Section 4 provides the mechanisms to balance payments between the Parties. After Sections 1, 2 and 3 have been completed, Group A owes Group B the results of Section 1 minus those of Section 2 and Section 3, if applicable. Section 1 is a cash payment from the party of decreasing Tract Participation to that of increasing Tract Participation, which is intended to equalize the value that each party should have received. Sections 2 (Approved Recoverable Investment Reimbursement) and 3 (Production Bonus) are possible values that Group B owes Group A and are therefore deducted from the results of Section 1. It is possible, if the redetermination occurs early after first oil and significant investments have been made, that the result of Section 2 would be greater than that of Section 1 - in which case a payment would be made in the opposite direction.
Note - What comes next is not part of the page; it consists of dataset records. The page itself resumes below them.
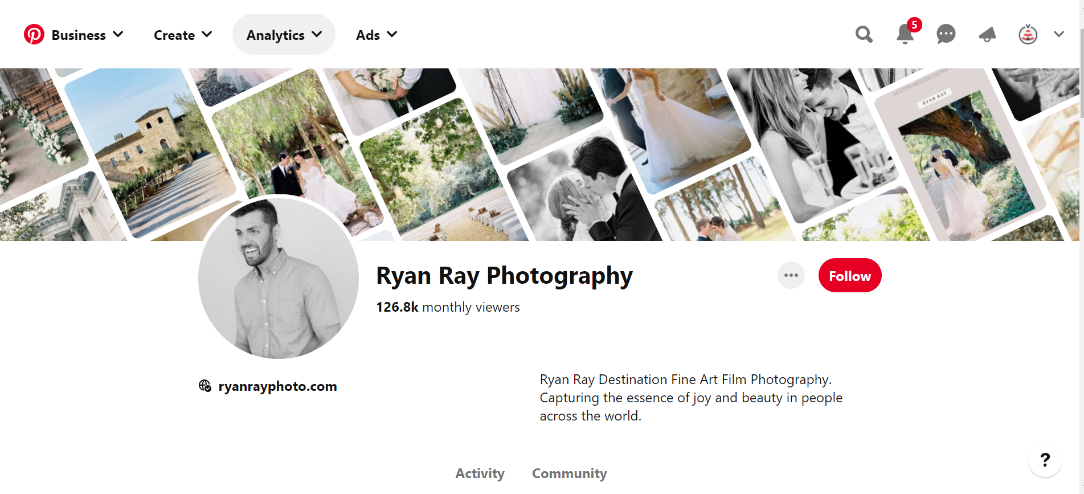Click the globe icon beside website
This screenshot has height=494, width=1084.
coord(205,386)
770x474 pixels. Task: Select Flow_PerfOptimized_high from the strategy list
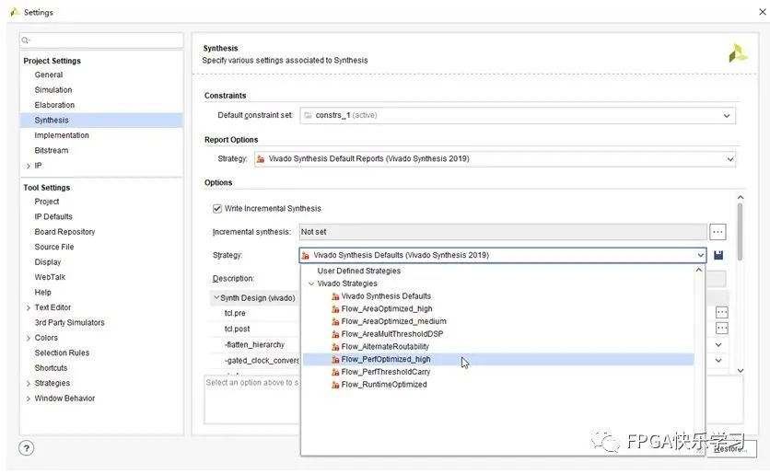coord(385,360)
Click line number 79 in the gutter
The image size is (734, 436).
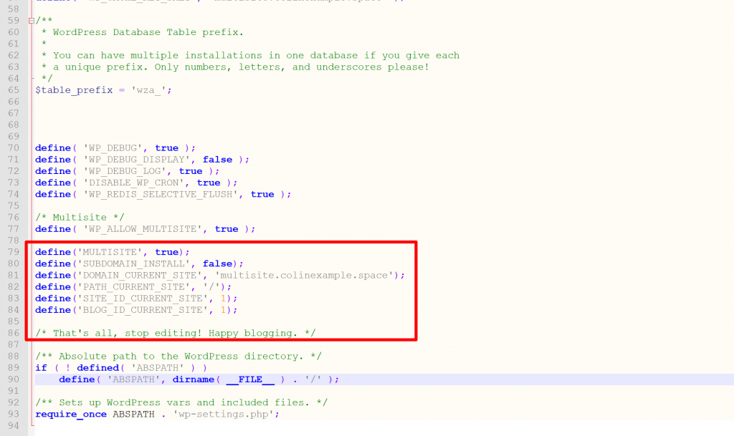click(x=13, y=252)

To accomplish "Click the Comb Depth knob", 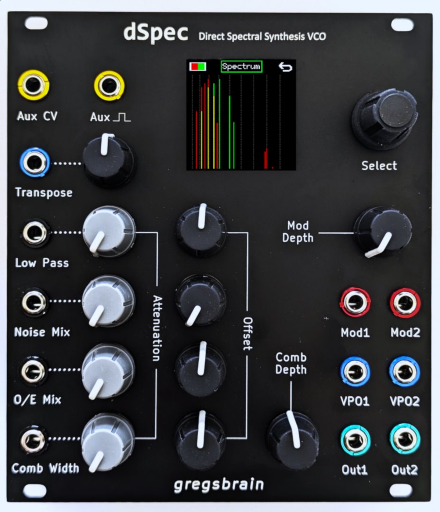I will pos(292,437).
With the maturing of the oil and gas industry, unitizations will become increasingly more prevalent. By allowing for redeterminations, the parties can more comfortably agree upon specified equities or Participating Interests to allow for expeditious and efficient development of oil and gas fields while preserving their right to seek adjustment if it can be demonstrated that the track equities or Participating Interests should be revised. The formula presented allows for a relatively easy transfer of value to restore the parties to the positions they would have held had the equities or Participating Interests originally been more accurately established. As the upstream industry adopts formulas like this, development projects will move forward more quickly and efficiently and the process of redetermining equities or Participating Interests will be accomplished with decreasing debate, delays and arbitration/litigation costs.
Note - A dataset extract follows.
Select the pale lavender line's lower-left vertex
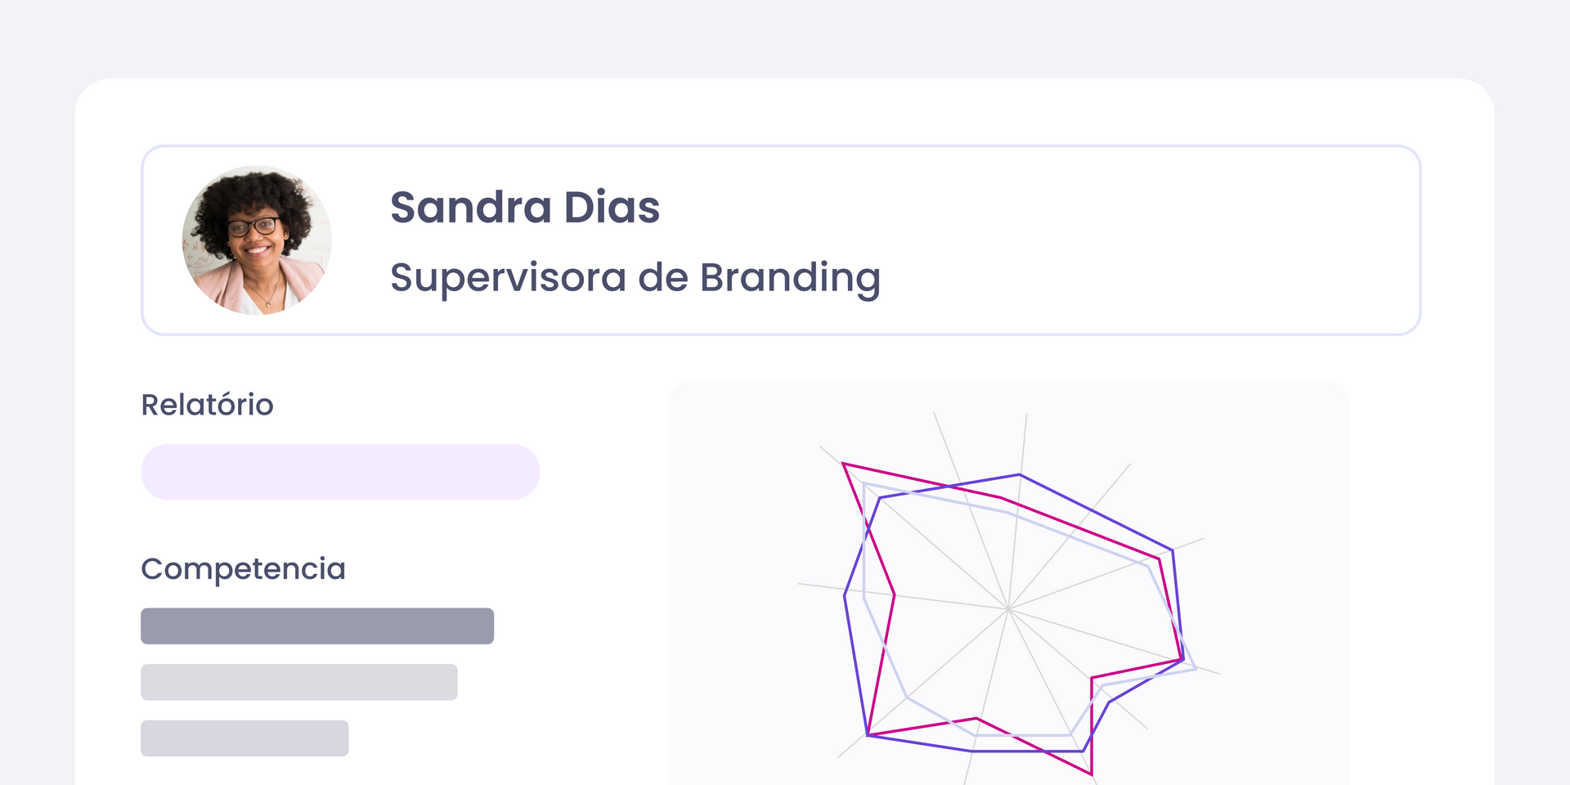 click(x=907, y=697)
 A hotly contested debate has now ensued between some host governments and oil and gas companies over the definition of a "field" or a "pool." Although beyond the scope of this article, this billion dollar debate determines the area "earned" as a consequence of exploration success and the application of sliding scale royalties and production splits.
 For a more detailed discussion of unitization, see, "Unitization," AIPN Advisor, No. 215, January, 2002 (Co‑authored with Kyle Vollus).
 Participating Interest is the equity ownership interest held pursuant to the host government contract with such interest governed in accordance with the terms of the Operating Agreement.